# EXERCISE INSTRUCTIONS:
Transcribe each entry so that nothing differs from the original.

***** WORKING DATA *****

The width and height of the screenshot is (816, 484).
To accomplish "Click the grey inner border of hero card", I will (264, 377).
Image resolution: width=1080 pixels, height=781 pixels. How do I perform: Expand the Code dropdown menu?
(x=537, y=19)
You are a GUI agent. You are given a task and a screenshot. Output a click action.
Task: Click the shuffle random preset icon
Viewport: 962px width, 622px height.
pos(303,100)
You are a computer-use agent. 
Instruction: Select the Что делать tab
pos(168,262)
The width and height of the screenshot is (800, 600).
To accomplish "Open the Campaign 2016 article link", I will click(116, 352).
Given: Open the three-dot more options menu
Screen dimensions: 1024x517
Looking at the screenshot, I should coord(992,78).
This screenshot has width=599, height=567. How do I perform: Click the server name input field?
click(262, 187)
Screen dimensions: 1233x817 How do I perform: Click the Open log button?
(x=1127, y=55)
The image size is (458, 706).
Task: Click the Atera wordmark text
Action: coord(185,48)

*****

# COMPLETED EXERCISE:
The width and height of the screenshot is (816, 484).
To accomplish "Click the grey inner border of hero card", I will (264, 377).
Image resolution: width=1080 pixels, height=781 pixels. How do I perform: Expand the Code dropdown menu?
(x=537, y=19)
You are a GUI agent. You are given a task and a screenshot. Output a click action.
Task: Click the shuffle random preset icon
Viewport: 962px width, 622px height.
pos(303,100)
You are a computer-use agent. 
Instruction: Select the Что делать tab
pos(168,262)
The width and height of the screenshot is (800, 600).
To accomplish "Open the Campaign 2016 article link", I will click(116, 352).
Given: Open the three-dot more options menu
Screen dimensions: 1024x517
Looking at the screenshot, I should coord(992,78).
This screenshot has width=599, height=567. How do I perform: Click the server name input field?
click(262, 187)
Screen dimensions: 1233x817 How do I perform: Click the Open log button?
(x=1127, y=55)
The image size is (458, 706).
Task: Click the Atera wordmark text
Action: coord(185,48)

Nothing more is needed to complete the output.